*What the task requires*
From the line containing "Task: Open the page number dropdown" down to the line containing "The width and height of the screenshot is (753, 577).", copy out the entries below exactly, both lines included, and nothing else; pictures do not belong in the copy.

= Beginning of Section =

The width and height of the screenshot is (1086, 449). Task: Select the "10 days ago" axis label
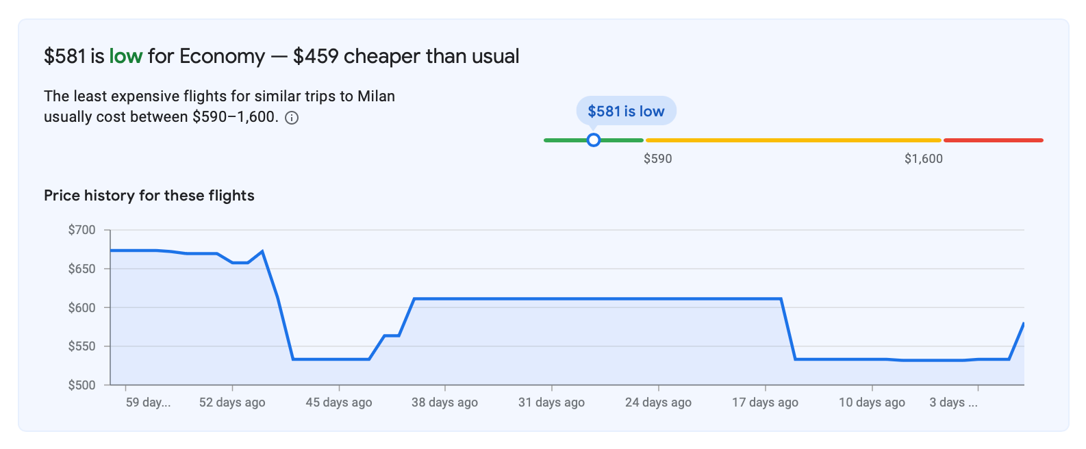point(872,402)
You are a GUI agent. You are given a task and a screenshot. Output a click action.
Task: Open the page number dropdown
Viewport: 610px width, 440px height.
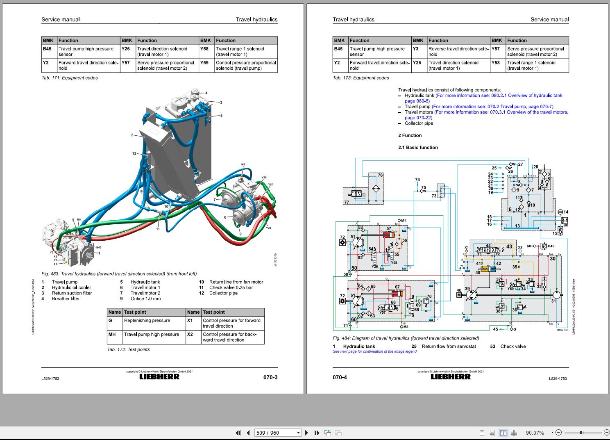(x=298, y=433)
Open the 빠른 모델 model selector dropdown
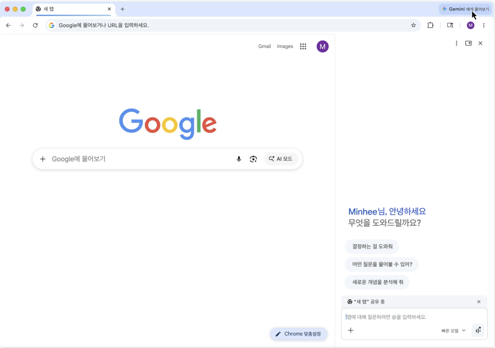 click(x=453, y=330)
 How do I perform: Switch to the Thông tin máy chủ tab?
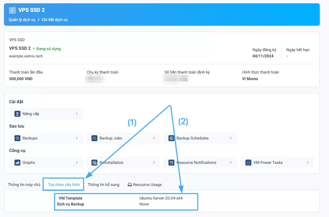pos(24,185)
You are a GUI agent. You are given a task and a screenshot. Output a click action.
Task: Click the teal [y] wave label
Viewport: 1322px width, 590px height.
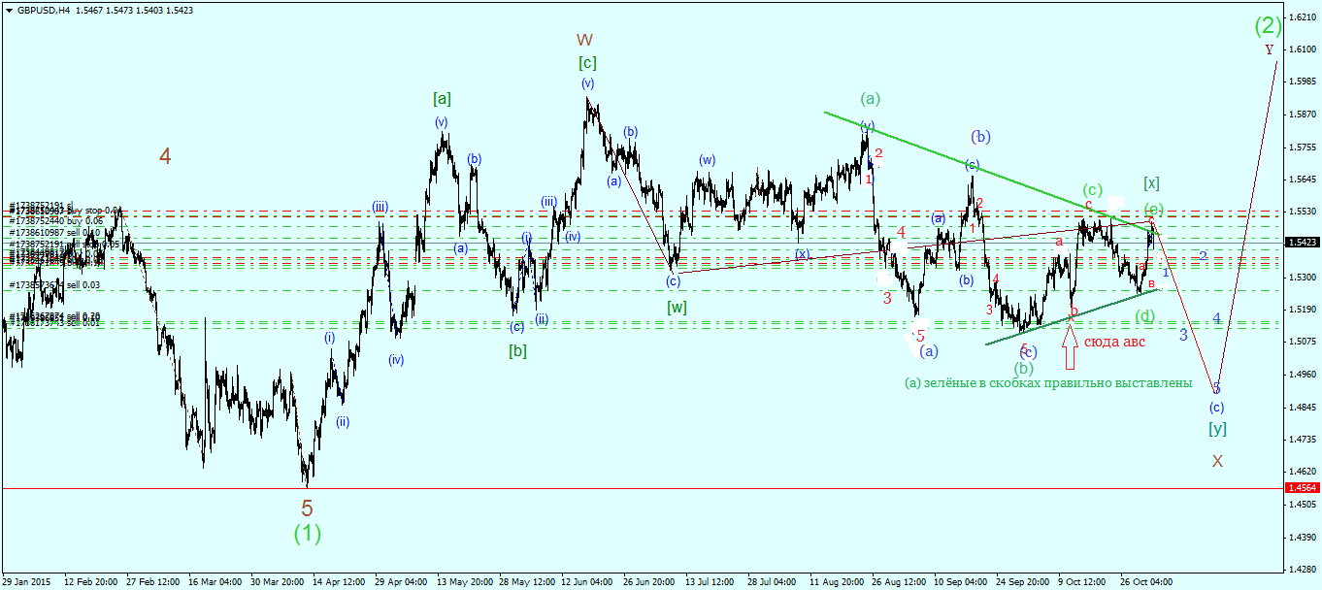[x=1217, y=428]
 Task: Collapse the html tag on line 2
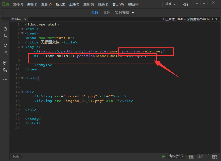[22, 29]
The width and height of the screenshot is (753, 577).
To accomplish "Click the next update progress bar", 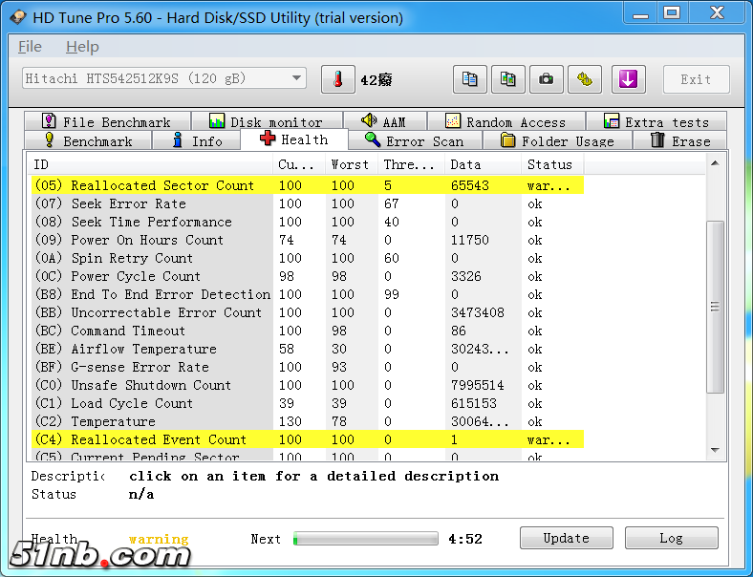I will (365, 539).
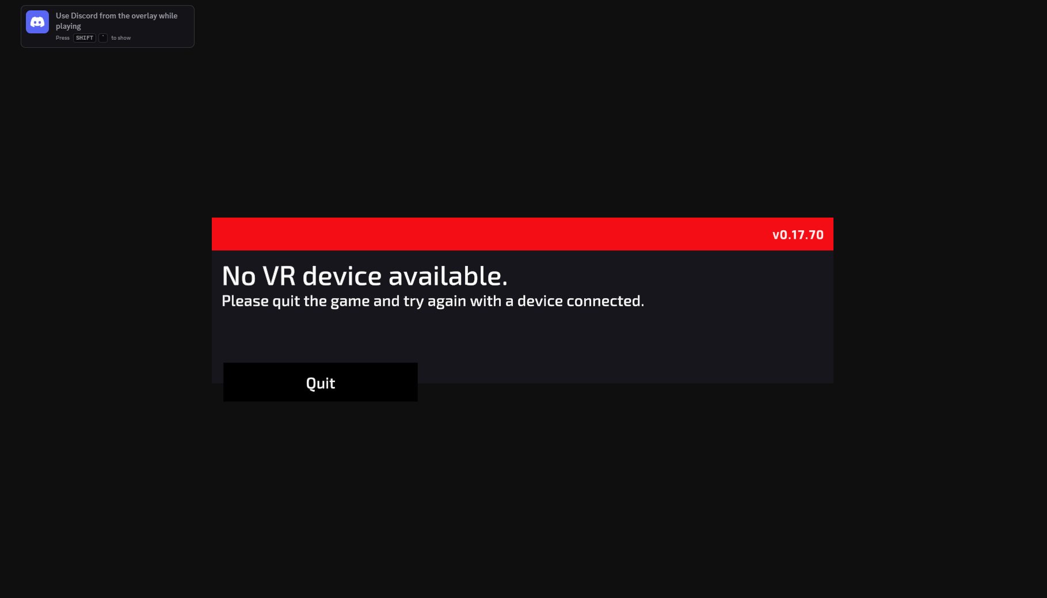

= End of Section =

*Solved problem*
Task: Open the page number dropdown
Viewport: 610px width, 440px height.
(x=298, y=433)
Open the 빠른 모델 model selector dropdown
 click(x=453, y=330)
 How do I perform: Switch to the Thông tin máy chủ tab?
pos(24,185)
You are a GUI agent. You are given a task and a screenshot. Output a click action.
Task: Click the teal [y] wave label
Viewport: 1322px width, 590px height.
[x=1217, y=428]
 Task: Collapse the html tag on line 2
[22, 29]
The width and height of the screenshot is (753, 577).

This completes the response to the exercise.